Luke Bartholomew, deputy chief economist at abrdn, highlighted the broader risks:
**”There are still material growth and inflation risks facing the UK economy, with policymakers highly focused on seeing how firms will respond to the increase in national insurance and minimum wage coming this spring.

“But for now, this slightly softer report should help reassure investors that the Bank of England can continue with its gradual easing cycle, and we expect the next rate cut in February.”**

For now, while the unexpected dip in inflation offers a momentary reprieve for policymakers, challenges surrounding economic stability and household costs remain firmly in focus.

James Burgess, Head of Commercial and insolvency expert at Atradius, says:

“UK inflation dropped unexpectedly to 2.5% in December, defying predictions of a stagnant 2.6% or an increase. This signals brighter economic prospects for 2025.

“Businesses and consumers have reason to feel optimistic, with the possibility of an interest rate cut later this year further boosting the UK’s financial outlook.

“However, households may remain wary of rising winter bills, especially those on fixed incomes. Combined with the Labour Government’s unpredictable actions, this news offers a cautious UK-wide lift.

“With business insolvencies still high, firms must tread carefully prioritising liquidity, diversifying supply chains, and securing credit agreements with insurance to mitigate risks.”

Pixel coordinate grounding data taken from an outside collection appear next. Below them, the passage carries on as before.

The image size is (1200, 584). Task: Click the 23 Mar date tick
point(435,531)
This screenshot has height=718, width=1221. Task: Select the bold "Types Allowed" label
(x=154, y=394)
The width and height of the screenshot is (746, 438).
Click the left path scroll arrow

Kate Nicholls, Chief Executive of UKHospitality, said: “While it’s positive there has been a slight dip in inflation, there has not been enough movement to calm the fears among hospitality businesses that we’re entering a troubling period for the economy.

“This will only get worse as we head towards April, when £3.4 billion of costs will be levelled on the hospitality sector. These damaging costs are forcing businesses to slash investment, cut jobs and raise prices – none of which will drive economic growth or help reduce inflation.

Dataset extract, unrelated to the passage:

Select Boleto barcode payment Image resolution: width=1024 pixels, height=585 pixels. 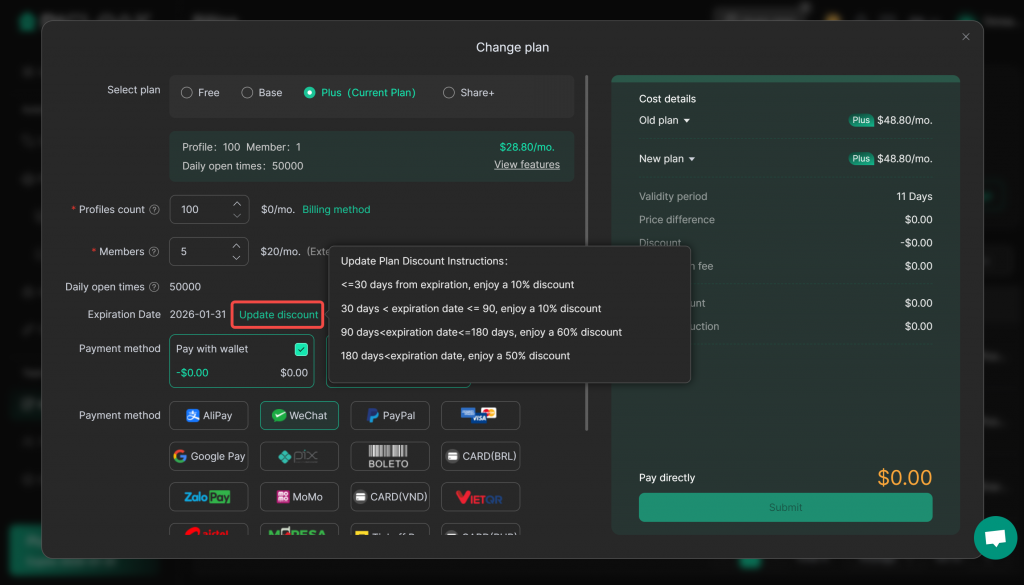pyautogui.click(x=390, y=456)
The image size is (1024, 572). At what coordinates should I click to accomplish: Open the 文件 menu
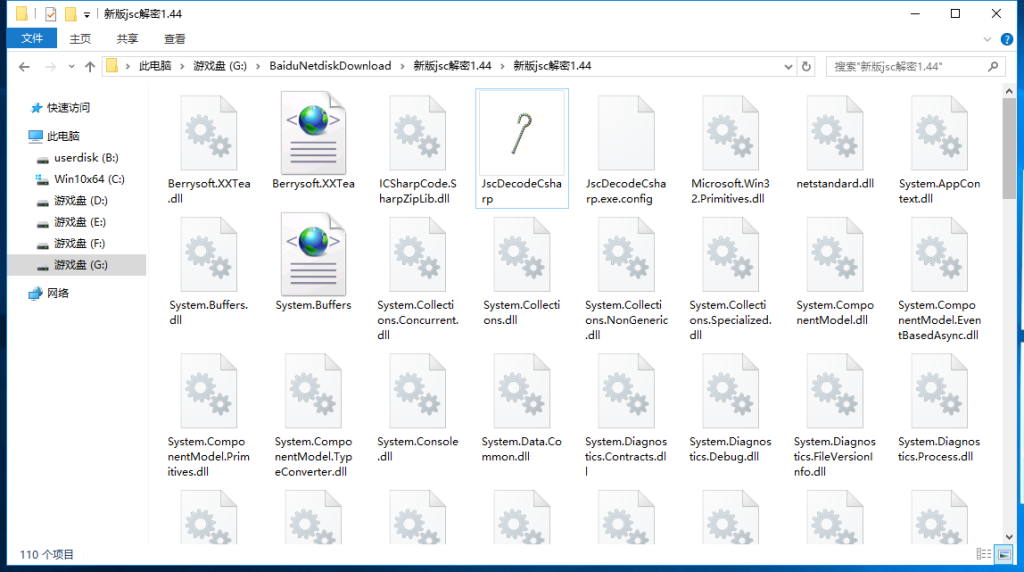(32, 39)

“We desperately need to grow away from stagflation, and that starts with rethinking the planned changes to employer National Insurance Contributions.

“A pause will mitigate the negative impacts on businesses, team members and the economy that these changes will bring, and it will give the sector some breathing space to work back towards investment and growth.”

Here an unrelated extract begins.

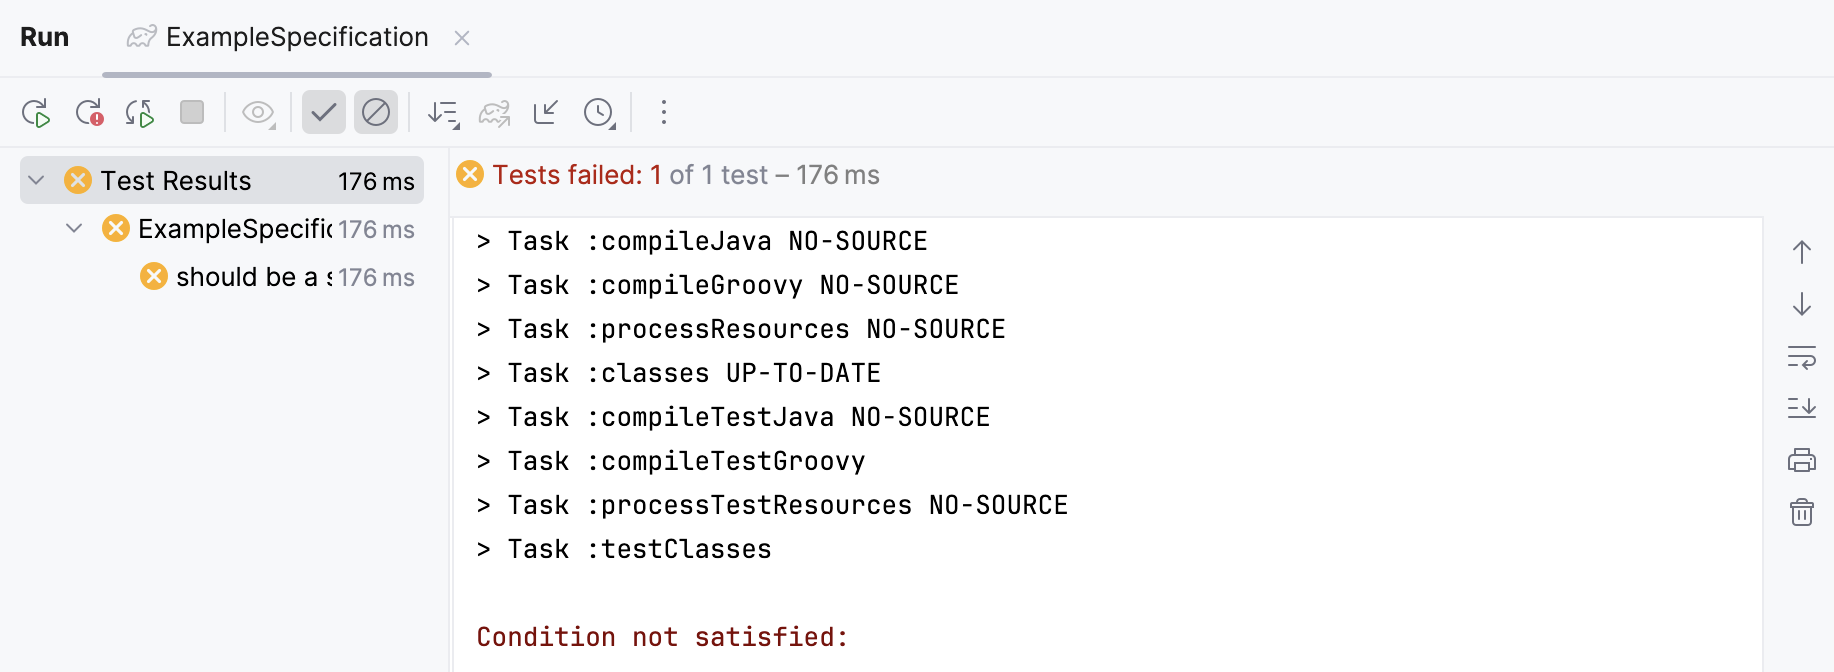Collapse the Test Results tree node
This screenshot has width=1834, height=672.
[x=36, y=180]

Paul Noble, CEO of Chetwood Bank, said: “Some good news to start the year for Britons. Many will have approached today’s result with some apprehension, but 2025 can begin on a positive note despite the uncertainty.”

“The economic environment is still nowhere near stable, with inflation yo-yoing back and forth from the 2% target. The uncertainty surrounding the budget has not dissipated, but these figures will help to calm nerves nationwide, at least in the short term. However, the spectre of public sector wage increases will keep experts guessing as the year goes on, and the Bank of England will be watching CPI closely as they consider the timing of their next rate change.

“The one thing that consumers can control is their financial future, and it’s more important than ever to be proactive in seeking out the best savings opportunities. Financial institutions must support them by providing accessible solutions and products that add real value.”

Mike Randall, CEO at Simply Asset Finance says: “With inflation holding steady, SMEs will feel a lukewarm start to the year, casting doubt on the much-anticipated interest rate cut to warm the economic climate and kick-start 2025.”


“For businesses, this news may feel like confirmation of their fears, as many consider price adjustments ahead of April when living wage and national insurance increases come into effect. Despite this, many still show optimism for growth. Almost a fifth of SMEs we recently surveyed (19%) said they were more inclined to invest in their businesses following greater clarity on the government’s economic roadmap. Additionally, 43% expressed optimism about infrastructure improvements announced by the Chancellor.

“The full extent of the Government’s plan remains to be seen, but it is vital that we support this dedication to growth. This will ultimately form the backbone of the UK economy’s recovery, and steer us towards meaningful growth.”